(Data to examine)

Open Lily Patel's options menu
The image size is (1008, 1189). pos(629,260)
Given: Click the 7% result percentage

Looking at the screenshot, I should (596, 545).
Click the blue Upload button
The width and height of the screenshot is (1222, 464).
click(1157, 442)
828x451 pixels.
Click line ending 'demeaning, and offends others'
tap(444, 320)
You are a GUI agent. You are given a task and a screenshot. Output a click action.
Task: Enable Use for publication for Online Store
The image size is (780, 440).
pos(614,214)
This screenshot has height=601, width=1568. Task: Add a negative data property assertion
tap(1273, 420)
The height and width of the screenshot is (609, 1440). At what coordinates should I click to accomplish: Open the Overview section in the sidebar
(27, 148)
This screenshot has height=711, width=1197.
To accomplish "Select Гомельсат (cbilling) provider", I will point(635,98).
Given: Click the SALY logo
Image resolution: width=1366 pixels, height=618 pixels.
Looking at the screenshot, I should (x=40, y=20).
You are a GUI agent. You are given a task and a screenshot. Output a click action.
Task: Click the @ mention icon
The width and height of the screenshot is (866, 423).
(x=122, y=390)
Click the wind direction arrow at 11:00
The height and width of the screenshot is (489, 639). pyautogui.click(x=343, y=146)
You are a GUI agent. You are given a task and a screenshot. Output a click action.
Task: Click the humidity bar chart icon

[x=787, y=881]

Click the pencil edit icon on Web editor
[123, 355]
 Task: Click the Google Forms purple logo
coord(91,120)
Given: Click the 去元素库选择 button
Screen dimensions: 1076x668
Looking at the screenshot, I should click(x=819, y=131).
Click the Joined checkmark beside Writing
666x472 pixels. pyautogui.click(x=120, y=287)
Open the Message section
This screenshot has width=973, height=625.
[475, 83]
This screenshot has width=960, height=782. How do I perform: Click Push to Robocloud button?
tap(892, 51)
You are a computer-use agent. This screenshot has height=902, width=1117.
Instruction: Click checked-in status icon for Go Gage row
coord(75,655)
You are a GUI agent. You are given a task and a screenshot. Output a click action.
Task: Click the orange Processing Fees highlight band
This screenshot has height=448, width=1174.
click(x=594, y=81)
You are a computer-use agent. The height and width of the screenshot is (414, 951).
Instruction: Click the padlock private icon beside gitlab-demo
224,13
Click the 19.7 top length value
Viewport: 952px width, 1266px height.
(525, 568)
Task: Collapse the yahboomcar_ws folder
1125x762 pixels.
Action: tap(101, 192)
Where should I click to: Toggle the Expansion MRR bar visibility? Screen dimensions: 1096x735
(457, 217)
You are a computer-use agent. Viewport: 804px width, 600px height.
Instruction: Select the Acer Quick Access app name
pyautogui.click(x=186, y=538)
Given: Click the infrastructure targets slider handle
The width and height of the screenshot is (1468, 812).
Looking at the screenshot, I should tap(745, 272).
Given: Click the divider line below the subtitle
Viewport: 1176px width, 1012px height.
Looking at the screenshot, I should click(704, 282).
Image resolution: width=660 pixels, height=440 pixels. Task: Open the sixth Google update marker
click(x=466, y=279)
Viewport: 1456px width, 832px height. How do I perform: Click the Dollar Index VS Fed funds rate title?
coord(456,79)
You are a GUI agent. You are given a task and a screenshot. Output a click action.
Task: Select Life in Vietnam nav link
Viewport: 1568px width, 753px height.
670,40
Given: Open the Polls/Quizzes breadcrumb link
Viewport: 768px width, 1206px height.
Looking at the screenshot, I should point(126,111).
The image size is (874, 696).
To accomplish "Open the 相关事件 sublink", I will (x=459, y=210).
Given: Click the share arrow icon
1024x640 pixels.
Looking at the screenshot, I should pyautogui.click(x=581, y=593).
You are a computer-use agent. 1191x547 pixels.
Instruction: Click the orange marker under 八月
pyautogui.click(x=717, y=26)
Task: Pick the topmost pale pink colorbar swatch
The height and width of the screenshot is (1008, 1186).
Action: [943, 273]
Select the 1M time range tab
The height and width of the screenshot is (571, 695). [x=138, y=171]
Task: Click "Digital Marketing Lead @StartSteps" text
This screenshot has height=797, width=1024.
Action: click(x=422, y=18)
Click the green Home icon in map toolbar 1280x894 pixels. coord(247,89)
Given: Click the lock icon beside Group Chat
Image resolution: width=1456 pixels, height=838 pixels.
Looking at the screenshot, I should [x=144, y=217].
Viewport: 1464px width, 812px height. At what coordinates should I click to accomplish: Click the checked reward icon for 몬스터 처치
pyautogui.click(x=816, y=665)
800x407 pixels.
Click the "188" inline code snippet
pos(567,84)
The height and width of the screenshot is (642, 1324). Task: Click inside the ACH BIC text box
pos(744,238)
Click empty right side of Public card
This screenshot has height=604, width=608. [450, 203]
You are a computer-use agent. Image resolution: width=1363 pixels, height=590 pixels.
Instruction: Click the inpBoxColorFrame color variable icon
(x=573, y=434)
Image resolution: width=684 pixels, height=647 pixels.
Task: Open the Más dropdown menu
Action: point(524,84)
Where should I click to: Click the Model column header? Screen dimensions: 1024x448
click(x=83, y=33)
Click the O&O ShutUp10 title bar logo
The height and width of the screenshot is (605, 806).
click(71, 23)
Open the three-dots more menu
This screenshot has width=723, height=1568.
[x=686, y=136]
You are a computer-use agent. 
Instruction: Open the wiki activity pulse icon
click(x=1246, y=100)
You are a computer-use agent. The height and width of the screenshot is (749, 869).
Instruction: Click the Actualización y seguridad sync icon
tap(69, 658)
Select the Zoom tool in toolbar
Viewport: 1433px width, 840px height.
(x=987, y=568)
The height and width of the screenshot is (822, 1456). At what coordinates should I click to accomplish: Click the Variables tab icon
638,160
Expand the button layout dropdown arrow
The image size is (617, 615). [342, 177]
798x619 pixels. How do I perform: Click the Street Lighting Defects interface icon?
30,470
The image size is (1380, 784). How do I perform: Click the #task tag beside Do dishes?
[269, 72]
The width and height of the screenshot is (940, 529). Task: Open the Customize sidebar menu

(End Data to examine)

Required work
Would you return every line of the data above exactly?

Final answer
Open Lily Patel's options menu
The image size is (1008, 1189). pos(629,260)
Given: Click the 7% result percentage

Looking at the screenshot, I should (596, 545).
Click the blue Upload button
The width and height of the screenshot is (1222, 464).
click(1157, 442)
828x451 pixels.
Click line ending 'demeaning, and offends others'
tap(444, 320)
You are a GUI agent. You are given a task and a screenshot. Output a click action.
Task: Enable Use for publication for Online Store
The image size is (780, 440).
pos(614,214)
This screenshot has height=601, width=1568. Task: Add a negative data property assertion
tap(1273, 420)
The height and width of the screenshot is (609, 1440). At what coordinates should I click to accomplish: Open the Overview section in the sidebar
(27, 148)
This screenshot has height=711, width=1197.
To accomplish "Select Гомельсат (cbilling) provider", I will point(635,98).
Given: Click the SALY logo
Image resolution: width=1366 pixels, height=618 pixels.
Looking at the screenshot, I should (x=40, y=20).
You are a GUI agent. You are given a task and a screenshot. Output a click action.
Task: Click the @ mention icon
The width and height of the screenshot is (866, 423).
(x=122, y=390)
Click the wind direction arrow at 11:00
The height and width of the screenshot is (489, 639). pyautogui.click(x=343, y=146)
You are a GUI agent. You are given a task and a screenshot. Output a click action.
Task: Click the humidity bar chart icon

[x=787, y=881]

Click the pencil edit icon on Web editor
[123, 355]
 Task: Click the Google Forms purple logo
coord(91,120)
Given: Click the 去元素库选择 button
Screen dimensions: 1076x668
Looking at the screenshot, I should click(x=819, y=131).
Click the Joined checkmark beside Writing
666x472 pixels. pyautogui.click(x=120, y=287)
Open the Message section
This screenshot has width=973, height=625.
[475, 83]
This screenshot has width=960, height=782. How do I perform: Click Push to Robocloud button?
tap(892, 51)
You are a computer-use agent. This screenshot has height=902, width=1117.
Instruction: Click checked-in status icon for Go Gage row
coord(75,655)
You are a GUI agent. You are given a task and a screenshot. Output a click action.
Task: Click the orange Processing Fees highlight band
This screenshot has height=448, width=1174.
click(x=594, y=81)
You are a computer-use agent. The height and width of the screenshot is (414, 951).
Instruction: Click the padlock private icon beside gitlab-demo
224,13
Click the 19.7 top length value
Viewport: 952px width, 1266px height.
(525, 568)
Task: Collapse the yahboomcar_ws folder
1125x762 pixels.
Action: tap(101, 192)
Where should I click to: Toggle the Expansion MRR bar visibility? Screen dimensions: 1096x735
(457, 217)
You are a computer-use agent. Viewport: 804px width, 600px height.
Instruction: Select the Acer Quick Access app name
pyautogui.click(x=186, y=538)
Given: Click the infrastructure targets slider handle
The width and height of the screenshot is (1468, 812).
Looking at the screenshot, I should tap(745, 272).
Given: Click the divider line below the subtitle
Viewport: 1176px width, 1012px height.
Looking at the screenshot, I should click(704, 282).
Image resolution: width=660 pixels, height=440 pixels. Task: Open the sixth Google update marker
click(x=466, y=279)
Viewport: 1456px width, 832px height. How do I perform: Click the Dollar Index VS Fed funds rate title?
coord(456,79)
You are a GUI agent. You are given a task and a screenshot. Output a click action.
Task: Select Life in Vietnam nav link
Viewport: 1568px width, 753px height.
670,40
Given: Open the Polls/Quizzes breadcrumb link
Viewport: 768px width, 1206px height.
Looking at the screenshot, I should point(126,111).
The image size is (874, 696).
To accomplish "Open the 相关事件 sublink", I will (x=459, y=210).
Given: Click the share arrow icon
1024x640 pixels.
Looking at the screenshot, I should pyautogui.click(x=581, y=593).
You are a computer-use agent. 1191x547 pixels.
Instruction: Click the orange marker under 八月
pyautogui.click(x=717, y=26)
Task: Pick the topmost pale pink colorbar swatch
The height and width of the screenshot is (1008, 1186).
Action: [943, 273]
Select the 1M time range tab
The height and width of the screenshot is (571, 695). [x=138, y=171]
Task: Click "Digital Marketing Lead @StartSteps" text
This screenshot has height=797, width=1024.
Action: click(x=422, y=18)
Click the green Home icon in map toolbar 1280x894 pixels. coord(247,89)
Given: Click the lock icon beside Group Chat
Image resolution: width=1456 pixels, height=838 pixels.
Looking at the screenshot, I should [x=144, y=217].
Viewport: 1464px width, 812px height. At what coordinates should I click to accomplish: Click the checked reward icon for 몬스터 처치
pyautogui.click(x=816, y=665)
800x407 pixels.
Click the "188" inline code snippet
pos(567,84)
The height and width of the screenshot is (642, 1324). Task: Click inside the ACH BIC text box
pos(744,238)
Click empty right side of Public card
This screenshot has height=604, width=608. [450, 203]
You are a computer-use agent. Image resolution: width=1363 pixels, height=590 pixels.
Instruction: Click the inpBoxColorFrame color variable icon
(x=573, y=434)
Image resolution: width=684 pixels, height=647 pixels.
Task: Open the Más dropdown menu
Action: point(524,84)
Where should I click to: Click the Model column header? Screen dimensions: 1024x448
click(x=83, y=33)
Click the O&O ShutUp10 title bar logo
The height and width of the screenshot is (605, 806).
click(71, 23)
Open the three-dots more menu
This screenshot has width=723, height=1568.
[x=686, y=136]
You are a computer-use agent. 
Instruction: Open the wiki activity pulse icon
click(x=1246, y=100)
You are a computer-use agent. The height and width of the screenshot is (749, 869).
Instruction: Click the Actualización y seguridad sync icon
tap(69, 658)
Select the Zoom tool in toolbar
Viewport: 1433px width, 840px height.
(x=987, y=568)
The height and width of the screenshot is (822, 1456). At what coordinates should I click to accomplish: Click the Variables tab icon
638,160
Expand the button layout dropdown arrow
The image size is (617, 615). [342, 177]
798x619 pixels. How do I perform: Click the Street Lighting Defects interface icon?
30,470
The image size is (1380, 784). How do I perform: Click the #task tag beside Do dishes?
[269, 72]
The width and height of the screenshot is (940, 529). Task: Open the Customize sidebar menu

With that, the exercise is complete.